The importance of terrestrial carbon in plankton food webs

University dissertation from Limnology, Department of Ecology, Lund University

Abstract: Allochthonous substances, i.e. produced in terrestrial ecosystems, are known to fuel bacterial production in humic lakes. I observed that allochthonous carbon subsidizes bacteria even at high levels of phytoplankton biomass. In line with that, my results also show that dissolved organic carbon is largely constituted of terrestrial substances irrespective of lake characteristics. Since bacteria constitute a quantitatively important food source for lake zooplankton, zooplankton growth can be subsidized by allochthonous carbon. Moreover, in the absence of phytoplankton derived substances I observed bacteria to grow and sustain the microbial food web. This was demonstrated by increasing populations of copepods in the absence of any input of newly produced algal carbon after a period of 1.5 years. Photochemical breakdown of organic substances, affects utilization of detrital carbon by bacteria and consequently the contribution of terrestrial carbon to food webs in humic lakes. Increase of bacterial production following abiotic cleavage of dissolved organic matter stimulated biomass production of lake zooplankton. Stimulation of zooplankton may depend on a direct trophic coupling to bacteria and flagellates, which is probably stronger in rotifers and cladocerans than in copepods. Mixotrophic flagellates can feed large zooplankton as much as heterotrophic flagellates. The flux of allochthonous substances and photosynthetic production to zooplankton is strongly coupled when bacterivorous algae dominates the flagellated community.

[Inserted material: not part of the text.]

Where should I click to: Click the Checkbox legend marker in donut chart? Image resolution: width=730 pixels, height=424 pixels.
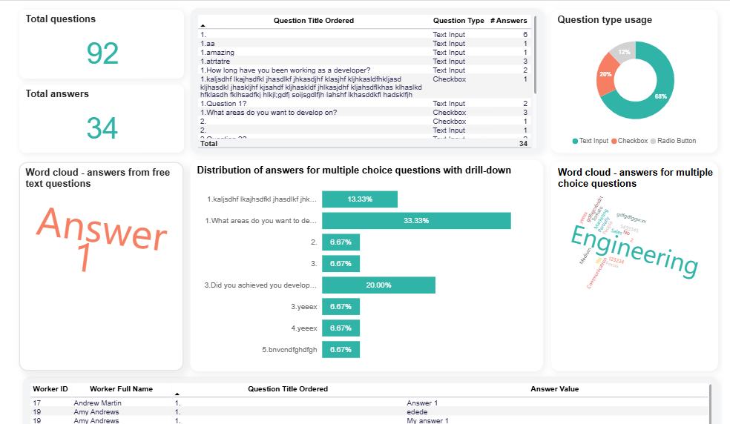coord(614,141)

I observed that ingestion rates of bacteria by the mixotrophic chrysophyte Poterioochromonas malhamensis is as high as for the heterotrophic Spumella elongata, whereas photosynthesis plays an important role on P. malhamensis nutrition. I conclude that allochthonous energy sources have great ecological relevance in terms of zooplankton nutrition, not only in special circumstances found in humic lakes.